### TASK INSTRUCTIONS
Beginning at the line containing "This screenshot has width=1462, height=1108.", print every line until the records end, keeping each exactly as it is.
EXCERPTED DATA Block Start
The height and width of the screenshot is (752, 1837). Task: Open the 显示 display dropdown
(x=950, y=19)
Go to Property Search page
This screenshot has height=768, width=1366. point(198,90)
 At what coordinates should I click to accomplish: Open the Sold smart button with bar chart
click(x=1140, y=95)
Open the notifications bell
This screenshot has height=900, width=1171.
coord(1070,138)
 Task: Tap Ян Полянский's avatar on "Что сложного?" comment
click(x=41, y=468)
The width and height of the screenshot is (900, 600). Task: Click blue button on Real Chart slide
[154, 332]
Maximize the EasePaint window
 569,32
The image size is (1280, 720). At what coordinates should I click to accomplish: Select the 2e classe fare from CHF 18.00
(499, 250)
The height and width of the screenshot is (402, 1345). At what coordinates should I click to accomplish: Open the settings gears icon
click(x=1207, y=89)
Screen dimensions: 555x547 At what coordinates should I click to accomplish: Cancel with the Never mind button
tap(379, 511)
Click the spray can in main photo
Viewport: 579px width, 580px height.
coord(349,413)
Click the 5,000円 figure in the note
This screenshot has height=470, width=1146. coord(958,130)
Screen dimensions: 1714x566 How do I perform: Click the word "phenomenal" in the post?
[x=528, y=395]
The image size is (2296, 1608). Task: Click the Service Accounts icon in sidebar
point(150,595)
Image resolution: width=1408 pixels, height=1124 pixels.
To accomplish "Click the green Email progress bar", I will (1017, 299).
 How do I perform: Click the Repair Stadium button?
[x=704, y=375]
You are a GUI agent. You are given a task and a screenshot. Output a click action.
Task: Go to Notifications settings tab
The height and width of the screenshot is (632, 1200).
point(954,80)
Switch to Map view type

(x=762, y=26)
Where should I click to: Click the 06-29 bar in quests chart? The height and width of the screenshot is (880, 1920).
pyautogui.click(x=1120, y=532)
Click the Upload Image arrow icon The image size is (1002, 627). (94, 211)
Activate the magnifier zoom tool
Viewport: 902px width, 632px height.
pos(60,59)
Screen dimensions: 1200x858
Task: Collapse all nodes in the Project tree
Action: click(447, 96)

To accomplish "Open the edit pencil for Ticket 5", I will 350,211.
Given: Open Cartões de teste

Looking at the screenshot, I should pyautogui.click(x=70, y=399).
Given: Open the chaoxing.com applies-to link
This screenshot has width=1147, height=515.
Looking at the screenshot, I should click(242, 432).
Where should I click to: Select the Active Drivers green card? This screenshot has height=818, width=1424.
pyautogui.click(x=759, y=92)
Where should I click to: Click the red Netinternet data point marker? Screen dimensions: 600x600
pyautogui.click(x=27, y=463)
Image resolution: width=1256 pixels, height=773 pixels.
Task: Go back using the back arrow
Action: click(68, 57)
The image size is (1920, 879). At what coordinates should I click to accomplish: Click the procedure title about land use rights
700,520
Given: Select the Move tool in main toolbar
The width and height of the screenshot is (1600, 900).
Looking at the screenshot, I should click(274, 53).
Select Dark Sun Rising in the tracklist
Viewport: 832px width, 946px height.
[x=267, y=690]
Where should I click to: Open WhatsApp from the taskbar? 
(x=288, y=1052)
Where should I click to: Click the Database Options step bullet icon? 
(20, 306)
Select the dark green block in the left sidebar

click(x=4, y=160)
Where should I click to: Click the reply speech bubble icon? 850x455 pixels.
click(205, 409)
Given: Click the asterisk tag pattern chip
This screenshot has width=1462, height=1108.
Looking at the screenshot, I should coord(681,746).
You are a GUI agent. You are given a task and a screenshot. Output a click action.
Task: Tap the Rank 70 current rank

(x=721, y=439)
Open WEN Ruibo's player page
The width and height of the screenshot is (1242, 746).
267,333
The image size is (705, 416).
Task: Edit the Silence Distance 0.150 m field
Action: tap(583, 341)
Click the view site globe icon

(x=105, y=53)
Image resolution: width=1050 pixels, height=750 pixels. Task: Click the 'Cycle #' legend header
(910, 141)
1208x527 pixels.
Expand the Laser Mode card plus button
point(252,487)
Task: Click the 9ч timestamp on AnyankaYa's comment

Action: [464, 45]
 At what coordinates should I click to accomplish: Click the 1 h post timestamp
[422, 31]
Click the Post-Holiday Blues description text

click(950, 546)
EXCERPTED DATA Block End
### WRITTEN ANSWER
This screenshot has width=1462, height=1108.
Looking at the screenshot, I should coord(681,746).
You are a GUI agent. You are given a task and a screenshot. Output a click action.
Task: Tap the Rank 70 current rank

(x=721, y=439)
Open WEN Ruibo's player page
The width and height of the screenshot is (1242, 746).
267,333
The image size is (705, 416).
Task: Edit the Silence Distance 0.150 m field
Action: tap(583, 341)
Click the view site globe icon

(x=105, y=53)
Image resolution: width=1050 pixels, height=750 pixels. Task: Click the 'Cycle #' legend header
(910, 141)
1208x527 pixels.
Expand the Laser Mode card plus button
point(252,487)
Task: Click the 9ч timestamp on AnyankaYa's comment

Action: [464, 45]
 At what coordinates should I click to accomplish: Click the 1 h post timestamp
[422, 31]
Click the Post-Holiday Blues description text

click(950, 546)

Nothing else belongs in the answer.